(Material provided):
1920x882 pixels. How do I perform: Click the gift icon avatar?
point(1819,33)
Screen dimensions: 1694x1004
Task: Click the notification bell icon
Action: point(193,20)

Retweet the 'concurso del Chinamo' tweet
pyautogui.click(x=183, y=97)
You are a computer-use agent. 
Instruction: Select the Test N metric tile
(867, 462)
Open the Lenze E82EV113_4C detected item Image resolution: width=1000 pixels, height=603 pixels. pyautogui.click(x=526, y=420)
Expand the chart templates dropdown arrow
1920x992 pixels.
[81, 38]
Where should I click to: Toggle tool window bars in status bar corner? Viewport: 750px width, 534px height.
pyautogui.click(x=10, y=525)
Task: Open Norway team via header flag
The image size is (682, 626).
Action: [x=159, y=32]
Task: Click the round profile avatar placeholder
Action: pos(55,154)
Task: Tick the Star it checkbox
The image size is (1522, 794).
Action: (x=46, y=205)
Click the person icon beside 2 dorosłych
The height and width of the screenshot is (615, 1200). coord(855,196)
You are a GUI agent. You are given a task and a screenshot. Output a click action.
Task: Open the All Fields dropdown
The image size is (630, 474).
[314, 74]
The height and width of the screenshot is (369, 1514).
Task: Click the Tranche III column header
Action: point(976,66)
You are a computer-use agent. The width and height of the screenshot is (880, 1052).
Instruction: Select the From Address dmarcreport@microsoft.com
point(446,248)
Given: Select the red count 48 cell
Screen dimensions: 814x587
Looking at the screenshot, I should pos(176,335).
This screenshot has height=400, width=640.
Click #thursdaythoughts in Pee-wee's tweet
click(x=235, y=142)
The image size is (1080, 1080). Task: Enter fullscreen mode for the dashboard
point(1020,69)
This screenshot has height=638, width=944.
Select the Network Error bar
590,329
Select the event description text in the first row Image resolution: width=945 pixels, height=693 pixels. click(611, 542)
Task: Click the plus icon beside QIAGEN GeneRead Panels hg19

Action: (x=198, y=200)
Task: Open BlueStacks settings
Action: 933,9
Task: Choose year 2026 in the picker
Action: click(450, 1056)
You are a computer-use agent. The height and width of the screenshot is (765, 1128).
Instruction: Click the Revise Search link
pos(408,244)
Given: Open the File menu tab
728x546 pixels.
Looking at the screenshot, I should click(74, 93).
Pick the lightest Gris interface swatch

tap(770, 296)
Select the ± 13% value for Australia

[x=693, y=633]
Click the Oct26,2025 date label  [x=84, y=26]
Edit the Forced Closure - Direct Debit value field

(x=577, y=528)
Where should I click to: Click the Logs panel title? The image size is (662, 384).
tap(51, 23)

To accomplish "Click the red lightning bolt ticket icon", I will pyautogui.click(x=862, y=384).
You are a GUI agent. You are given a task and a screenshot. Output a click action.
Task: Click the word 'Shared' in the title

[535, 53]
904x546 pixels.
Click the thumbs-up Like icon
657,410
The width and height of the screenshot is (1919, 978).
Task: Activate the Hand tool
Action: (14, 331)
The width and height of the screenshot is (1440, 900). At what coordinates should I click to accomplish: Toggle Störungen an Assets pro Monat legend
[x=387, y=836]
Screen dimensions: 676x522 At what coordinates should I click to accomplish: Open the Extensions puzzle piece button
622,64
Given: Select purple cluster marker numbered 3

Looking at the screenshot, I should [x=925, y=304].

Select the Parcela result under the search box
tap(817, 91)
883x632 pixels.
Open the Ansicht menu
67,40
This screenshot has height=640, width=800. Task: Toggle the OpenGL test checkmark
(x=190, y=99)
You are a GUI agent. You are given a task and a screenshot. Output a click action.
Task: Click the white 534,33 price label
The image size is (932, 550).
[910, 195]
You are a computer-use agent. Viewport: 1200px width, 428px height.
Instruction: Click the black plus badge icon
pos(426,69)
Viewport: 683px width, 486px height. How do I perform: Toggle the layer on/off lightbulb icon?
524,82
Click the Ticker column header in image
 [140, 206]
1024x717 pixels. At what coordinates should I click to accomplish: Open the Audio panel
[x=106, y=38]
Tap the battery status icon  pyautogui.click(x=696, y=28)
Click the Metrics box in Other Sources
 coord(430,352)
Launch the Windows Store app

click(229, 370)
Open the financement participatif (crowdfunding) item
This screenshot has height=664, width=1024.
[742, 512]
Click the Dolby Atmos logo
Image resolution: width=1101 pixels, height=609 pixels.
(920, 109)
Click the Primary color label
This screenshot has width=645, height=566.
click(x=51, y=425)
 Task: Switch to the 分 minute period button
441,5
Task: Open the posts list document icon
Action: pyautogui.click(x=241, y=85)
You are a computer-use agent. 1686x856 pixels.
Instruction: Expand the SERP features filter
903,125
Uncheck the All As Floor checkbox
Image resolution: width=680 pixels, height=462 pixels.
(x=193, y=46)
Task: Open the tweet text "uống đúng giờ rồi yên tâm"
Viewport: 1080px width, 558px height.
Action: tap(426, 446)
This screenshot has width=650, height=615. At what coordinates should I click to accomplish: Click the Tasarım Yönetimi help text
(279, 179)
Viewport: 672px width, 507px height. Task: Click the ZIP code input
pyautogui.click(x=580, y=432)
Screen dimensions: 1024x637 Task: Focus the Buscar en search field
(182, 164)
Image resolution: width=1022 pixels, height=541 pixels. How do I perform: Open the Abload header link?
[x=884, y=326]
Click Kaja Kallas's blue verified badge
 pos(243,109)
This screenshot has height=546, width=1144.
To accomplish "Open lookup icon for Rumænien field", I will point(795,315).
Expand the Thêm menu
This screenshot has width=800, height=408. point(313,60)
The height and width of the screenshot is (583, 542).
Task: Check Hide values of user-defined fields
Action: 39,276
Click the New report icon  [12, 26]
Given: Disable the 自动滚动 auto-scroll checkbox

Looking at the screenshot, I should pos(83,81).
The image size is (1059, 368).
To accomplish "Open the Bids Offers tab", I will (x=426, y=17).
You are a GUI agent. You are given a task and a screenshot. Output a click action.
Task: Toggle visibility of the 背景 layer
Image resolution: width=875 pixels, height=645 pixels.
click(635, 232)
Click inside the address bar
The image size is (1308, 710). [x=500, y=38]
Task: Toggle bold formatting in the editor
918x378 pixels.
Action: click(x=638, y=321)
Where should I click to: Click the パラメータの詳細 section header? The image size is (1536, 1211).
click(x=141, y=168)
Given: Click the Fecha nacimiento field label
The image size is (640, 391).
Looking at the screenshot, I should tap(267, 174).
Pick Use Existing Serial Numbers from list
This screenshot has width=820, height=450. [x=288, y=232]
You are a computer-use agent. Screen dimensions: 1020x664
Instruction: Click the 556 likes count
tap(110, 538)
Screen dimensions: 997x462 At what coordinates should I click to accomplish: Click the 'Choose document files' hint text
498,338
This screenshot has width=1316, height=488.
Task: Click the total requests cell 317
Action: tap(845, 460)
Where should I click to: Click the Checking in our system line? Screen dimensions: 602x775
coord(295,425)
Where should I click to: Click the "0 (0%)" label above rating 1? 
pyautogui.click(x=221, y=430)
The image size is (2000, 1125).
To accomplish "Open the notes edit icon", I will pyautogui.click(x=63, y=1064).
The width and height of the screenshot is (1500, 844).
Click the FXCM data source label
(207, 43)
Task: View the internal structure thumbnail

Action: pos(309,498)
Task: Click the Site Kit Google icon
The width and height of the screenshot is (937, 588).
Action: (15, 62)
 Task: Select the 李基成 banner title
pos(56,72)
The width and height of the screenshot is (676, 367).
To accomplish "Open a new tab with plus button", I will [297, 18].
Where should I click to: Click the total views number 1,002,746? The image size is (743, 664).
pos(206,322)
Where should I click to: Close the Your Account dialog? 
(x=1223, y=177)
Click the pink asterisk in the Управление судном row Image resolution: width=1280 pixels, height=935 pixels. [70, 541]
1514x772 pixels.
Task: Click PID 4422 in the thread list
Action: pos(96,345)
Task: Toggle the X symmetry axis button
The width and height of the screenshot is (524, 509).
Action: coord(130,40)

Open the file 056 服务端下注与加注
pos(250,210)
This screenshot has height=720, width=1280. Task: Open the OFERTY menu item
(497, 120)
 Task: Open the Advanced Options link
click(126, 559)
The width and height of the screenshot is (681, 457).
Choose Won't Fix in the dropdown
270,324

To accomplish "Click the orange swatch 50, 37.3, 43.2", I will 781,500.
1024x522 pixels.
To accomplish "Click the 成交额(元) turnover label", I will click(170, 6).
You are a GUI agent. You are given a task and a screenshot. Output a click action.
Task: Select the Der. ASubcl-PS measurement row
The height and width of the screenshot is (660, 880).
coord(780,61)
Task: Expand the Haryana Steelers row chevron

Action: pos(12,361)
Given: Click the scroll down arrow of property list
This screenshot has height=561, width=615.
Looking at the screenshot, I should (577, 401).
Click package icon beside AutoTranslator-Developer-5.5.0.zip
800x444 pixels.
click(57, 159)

(What you have to do):
Everything from the line with "Viewport: 683px width, 486px" through the line with "Tap the battery" should be written out exactly as it appears above, end lines included, and nothing outside that range.

(Problem solution):
Viewport: 683px width, 486px height. How do I perform: Toggle the layer on/off lightbulb icon?
524,82
Click the Ticker column header in image
 [140, 206]
1024x717 pixels. At what coordinates should I click to accomplish: Open the Audio panel
[x=106, y=38]
Tap the battery status icon  pyautogui.click(x=696, y=28)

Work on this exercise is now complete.